Posted Date: 11/08/2011

Times of Malta - 11 August 2011

Maltese people and immigrants are not mingling much, exposing the need for an integration policy, two studies have shown.

The research, carried out by voluntary organisation SOS Malta and the UN refugee agency, shows very few migrants had developed some form of meaningful relationship with the Maltese. It also resulted that both migrants and Maltese nationals did not participate much in intercultural activities.

Highlights of the two studies were presented yesterday during a discussion meeting, held at Europe House in Valletta, aimed at exploring the interaction among communities.

SOS Malta’s study consisted of an interview with 70 beneficiaries of protection and 75 Maltese.

Most of the migrants interviewed felt discriminated against at work as they believed they were doing jobs the Maltese did not want and were paid less. They spoke about the need for better access to education and most said they mainly got to know Maltese at work.

The study showed Maltese and migrants were not very involved in multicultural activities. Most Maltese preferred not to set up a business with a migrant and they felt safer doing so with other Maltese or Europeans.

SOS Malta said this highlighted a gap between communities and the need for action to promote integration.

The UNHCR research, which is still ongoing, consists of interviews with 80 immigrants who live in the community. The researchers estimate that about 1,000 live in the community with about 2,500 staying in open centres.

Preliminary results show that most migrants reside in Valletta, Floriana, Msida and Gżira and that they live with friends or family.

About half of those interviewed had stable jobs with construction and manual labour being the most common among men and housekeeping in the case of women.

The vast majority of immigrants never visited a local council office and never heard about the Housing Authority. Very few had developed a meaningful relationship with a Maltese person although they wished to.

Many migrants dreamt of being reunited with their families and continuing their studies but found it difficult to do so because they had to work.

Mohammed Mozzammil, from Ghana, had tried attending courses in Malta but had to give up as he did not have financial support. He had arrived in Malta on a boat carrying 24 people in May 2006. After spending 18 months in detention at the Safi centre he moved into an open centre but soon went to live with a friend. He started working as a plasterer and then moved out on his own.

“What makes me happy is living as a free human being in Malta,” said Mr Mozzammil, who has refugee status. He called on the authorities to grant protection to those who needed it so they too could be free.
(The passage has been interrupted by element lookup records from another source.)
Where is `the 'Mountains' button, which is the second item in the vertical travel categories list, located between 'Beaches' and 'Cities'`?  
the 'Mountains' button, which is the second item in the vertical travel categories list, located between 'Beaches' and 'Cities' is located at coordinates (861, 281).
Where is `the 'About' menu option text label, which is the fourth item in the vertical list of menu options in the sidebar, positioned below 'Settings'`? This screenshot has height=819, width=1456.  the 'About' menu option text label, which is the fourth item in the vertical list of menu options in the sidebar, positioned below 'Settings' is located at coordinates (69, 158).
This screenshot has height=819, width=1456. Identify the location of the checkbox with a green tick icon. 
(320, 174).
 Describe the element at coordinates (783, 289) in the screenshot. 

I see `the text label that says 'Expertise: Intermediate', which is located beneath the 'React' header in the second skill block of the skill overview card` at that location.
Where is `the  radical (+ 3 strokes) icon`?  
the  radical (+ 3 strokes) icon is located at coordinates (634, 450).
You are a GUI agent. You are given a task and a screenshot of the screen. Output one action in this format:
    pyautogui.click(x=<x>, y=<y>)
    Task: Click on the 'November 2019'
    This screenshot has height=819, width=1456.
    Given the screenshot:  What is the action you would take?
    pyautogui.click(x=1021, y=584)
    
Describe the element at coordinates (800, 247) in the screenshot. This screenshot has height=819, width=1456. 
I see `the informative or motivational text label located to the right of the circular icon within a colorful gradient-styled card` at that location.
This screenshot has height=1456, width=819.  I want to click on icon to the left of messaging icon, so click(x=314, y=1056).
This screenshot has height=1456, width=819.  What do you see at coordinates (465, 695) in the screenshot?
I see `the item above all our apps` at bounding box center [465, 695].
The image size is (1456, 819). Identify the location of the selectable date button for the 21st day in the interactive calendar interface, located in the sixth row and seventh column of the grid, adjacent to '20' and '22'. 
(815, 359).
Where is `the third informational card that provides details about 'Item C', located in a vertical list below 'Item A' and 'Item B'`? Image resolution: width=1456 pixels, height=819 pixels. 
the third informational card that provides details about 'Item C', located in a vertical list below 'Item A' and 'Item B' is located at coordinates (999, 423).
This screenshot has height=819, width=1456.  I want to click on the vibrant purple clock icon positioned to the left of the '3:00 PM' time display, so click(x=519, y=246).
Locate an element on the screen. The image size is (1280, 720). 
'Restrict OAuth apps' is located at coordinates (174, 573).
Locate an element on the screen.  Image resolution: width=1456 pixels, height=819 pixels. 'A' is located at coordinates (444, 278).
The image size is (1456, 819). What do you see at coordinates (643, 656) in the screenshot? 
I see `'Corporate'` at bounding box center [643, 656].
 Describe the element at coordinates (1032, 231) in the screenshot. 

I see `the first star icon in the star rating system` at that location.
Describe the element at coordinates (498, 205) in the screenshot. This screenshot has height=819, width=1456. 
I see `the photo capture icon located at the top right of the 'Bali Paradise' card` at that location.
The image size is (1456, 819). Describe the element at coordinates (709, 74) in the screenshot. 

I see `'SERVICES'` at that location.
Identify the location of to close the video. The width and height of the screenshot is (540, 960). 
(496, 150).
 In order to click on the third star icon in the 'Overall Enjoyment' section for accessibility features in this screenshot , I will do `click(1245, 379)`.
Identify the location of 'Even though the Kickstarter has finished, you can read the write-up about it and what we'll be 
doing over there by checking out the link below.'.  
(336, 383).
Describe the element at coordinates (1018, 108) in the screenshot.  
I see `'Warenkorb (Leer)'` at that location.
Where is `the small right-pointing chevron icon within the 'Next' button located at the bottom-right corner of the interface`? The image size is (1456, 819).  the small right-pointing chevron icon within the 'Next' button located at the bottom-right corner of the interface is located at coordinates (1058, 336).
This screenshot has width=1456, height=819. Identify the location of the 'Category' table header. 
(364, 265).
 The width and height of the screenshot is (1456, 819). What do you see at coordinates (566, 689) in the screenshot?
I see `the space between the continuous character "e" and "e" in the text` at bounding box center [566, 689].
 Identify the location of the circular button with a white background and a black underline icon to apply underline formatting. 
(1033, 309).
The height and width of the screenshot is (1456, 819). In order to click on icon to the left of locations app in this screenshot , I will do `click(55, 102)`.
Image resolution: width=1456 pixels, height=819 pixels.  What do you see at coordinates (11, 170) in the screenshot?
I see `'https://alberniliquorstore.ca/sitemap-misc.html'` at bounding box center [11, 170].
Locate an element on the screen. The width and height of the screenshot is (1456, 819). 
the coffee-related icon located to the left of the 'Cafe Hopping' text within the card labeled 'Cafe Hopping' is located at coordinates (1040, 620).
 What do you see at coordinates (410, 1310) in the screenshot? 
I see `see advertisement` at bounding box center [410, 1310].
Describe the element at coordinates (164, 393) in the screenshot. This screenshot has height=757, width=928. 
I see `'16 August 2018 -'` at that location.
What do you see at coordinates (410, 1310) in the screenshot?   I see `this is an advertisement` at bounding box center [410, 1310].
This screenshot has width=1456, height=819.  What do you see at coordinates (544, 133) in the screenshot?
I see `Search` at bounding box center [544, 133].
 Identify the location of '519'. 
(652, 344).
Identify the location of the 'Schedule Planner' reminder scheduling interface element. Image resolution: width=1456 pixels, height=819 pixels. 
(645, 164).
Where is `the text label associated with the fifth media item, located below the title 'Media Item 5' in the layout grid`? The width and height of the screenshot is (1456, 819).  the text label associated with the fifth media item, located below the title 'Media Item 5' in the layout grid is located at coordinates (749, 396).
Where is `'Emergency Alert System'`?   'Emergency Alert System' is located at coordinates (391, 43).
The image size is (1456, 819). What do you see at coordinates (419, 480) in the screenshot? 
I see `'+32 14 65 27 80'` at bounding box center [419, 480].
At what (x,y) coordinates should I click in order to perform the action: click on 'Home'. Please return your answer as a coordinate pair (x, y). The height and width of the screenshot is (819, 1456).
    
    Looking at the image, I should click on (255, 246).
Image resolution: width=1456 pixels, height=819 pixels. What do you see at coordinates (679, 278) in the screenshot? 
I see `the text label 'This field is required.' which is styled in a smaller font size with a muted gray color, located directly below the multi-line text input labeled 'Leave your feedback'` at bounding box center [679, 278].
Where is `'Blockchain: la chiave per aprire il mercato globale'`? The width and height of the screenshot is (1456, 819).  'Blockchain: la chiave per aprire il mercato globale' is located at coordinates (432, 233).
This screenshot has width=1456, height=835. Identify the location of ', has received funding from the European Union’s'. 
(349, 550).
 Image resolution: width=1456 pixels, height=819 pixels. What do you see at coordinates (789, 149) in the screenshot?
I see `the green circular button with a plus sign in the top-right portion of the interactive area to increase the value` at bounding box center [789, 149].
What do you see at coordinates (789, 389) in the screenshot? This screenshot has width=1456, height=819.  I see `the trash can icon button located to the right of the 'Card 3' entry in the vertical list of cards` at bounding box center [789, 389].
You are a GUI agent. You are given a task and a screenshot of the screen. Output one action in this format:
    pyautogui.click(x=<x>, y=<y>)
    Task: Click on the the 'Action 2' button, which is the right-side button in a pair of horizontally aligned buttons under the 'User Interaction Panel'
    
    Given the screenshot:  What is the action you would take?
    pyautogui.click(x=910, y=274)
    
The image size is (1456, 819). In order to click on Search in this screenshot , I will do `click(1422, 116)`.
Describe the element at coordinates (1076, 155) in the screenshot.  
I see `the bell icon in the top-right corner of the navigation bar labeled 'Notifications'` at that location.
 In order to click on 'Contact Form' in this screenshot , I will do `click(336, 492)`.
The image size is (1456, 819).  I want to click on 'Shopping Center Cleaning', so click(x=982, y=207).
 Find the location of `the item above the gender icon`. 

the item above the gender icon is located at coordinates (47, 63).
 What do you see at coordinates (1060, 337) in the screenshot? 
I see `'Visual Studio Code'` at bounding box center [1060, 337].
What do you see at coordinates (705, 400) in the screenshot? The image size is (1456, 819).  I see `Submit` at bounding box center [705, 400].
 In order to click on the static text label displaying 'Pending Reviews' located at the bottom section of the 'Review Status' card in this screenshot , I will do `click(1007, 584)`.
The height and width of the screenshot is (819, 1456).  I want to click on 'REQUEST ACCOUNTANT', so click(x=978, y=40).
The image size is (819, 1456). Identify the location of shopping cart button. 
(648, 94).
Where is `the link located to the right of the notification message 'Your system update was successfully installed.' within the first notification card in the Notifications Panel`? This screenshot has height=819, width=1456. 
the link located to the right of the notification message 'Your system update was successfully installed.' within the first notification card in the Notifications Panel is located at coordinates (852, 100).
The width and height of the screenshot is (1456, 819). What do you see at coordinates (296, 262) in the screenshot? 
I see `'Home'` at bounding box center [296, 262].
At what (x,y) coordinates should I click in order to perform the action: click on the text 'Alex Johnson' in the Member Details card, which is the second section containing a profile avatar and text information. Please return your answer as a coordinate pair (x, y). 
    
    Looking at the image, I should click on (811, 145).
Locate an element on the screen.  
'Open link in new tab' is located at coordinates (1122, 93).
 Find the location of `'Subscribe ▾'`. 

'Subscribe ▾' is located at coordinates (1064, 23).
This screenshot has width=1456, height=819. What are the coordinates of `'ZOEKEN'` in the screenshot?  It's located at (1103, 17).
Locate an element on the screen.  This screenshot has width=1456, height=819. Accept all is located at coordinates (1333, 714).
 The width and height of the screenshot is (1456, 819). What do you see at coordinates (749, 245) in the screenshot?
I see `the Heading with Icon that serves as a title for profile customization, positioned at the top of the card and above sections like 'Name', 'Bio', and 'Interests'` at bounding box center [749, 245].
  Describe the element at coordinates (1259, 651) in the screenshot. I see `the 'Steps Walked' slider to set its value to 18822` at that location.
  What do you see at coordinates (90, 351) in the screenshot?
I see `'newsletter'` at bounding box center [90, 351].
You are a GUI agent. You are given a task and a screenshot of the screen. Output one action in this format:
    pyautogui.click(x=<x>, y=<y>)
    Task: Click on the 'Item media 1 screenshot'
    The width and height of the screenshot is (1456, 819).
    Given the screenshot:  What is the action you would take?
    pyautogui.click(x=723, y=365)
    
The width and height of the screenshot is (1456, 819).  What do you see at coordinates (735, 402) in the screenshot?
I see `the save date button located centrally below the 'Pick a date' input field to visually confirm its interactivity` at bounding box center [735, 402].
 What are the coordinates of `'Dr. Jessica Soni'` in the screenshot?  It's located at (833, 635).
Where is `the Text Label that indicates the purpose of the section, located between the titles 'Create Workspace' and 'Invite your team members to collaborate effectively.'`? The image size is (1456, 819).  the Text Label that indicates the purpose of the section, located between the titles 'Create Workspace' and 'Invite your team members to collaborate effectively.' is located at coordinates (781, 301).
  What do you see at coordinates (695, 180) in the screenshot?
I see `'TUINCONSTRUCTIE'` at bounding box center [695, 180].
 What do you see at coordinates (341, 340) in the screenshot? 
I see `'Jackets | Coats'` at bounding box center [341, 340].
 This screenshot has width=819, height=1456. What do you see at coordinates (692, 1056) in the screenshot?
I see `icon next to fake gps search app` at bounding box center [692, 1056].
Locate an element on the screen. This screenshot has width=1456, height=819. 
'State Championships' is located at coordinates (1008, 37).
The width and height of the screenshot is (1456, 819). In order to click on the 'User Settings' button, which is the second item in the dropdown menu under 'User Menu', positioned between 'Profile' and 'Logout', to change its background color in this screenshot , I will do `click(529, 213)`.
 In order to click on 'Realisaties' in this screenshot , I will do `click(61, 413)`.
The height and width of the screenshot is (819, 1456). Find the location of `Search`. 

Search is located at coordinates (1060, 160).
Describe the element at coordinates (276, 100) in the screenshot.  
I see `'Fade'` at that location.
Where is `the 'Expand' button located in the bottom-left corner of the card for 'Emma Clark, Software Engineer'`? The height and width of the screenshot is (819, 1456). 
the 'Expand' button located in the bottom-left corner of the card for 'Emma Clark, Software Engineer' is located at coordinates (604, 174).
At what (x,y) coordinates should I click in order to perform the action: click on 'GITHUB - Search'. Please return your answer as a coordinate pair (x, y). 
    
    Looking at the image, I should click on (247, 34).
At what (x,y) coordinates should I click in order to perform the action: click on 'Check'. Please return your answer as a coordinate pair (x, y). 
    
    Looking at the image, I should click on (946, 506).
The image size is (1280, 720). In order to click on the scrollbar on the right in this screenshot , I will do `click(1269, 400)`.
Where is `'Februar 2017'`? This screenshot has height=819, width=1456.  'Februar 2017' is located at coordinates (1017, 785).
UNHCR Malta head Jon Hoisaeter and Claudia Taylor-East, from SOS Malta, spoke about the need for an integration policy that would address various facets including employment, where many immigrants felt discriminated against.

Maria Filletti, from the National Commission for the Promotion of Equality, said the commission was only empowered to investigate complaints made in relation to goods and services. Thus, it could not investigate complaints regarding discrimination at work but could refer the matter to the Department of Employment.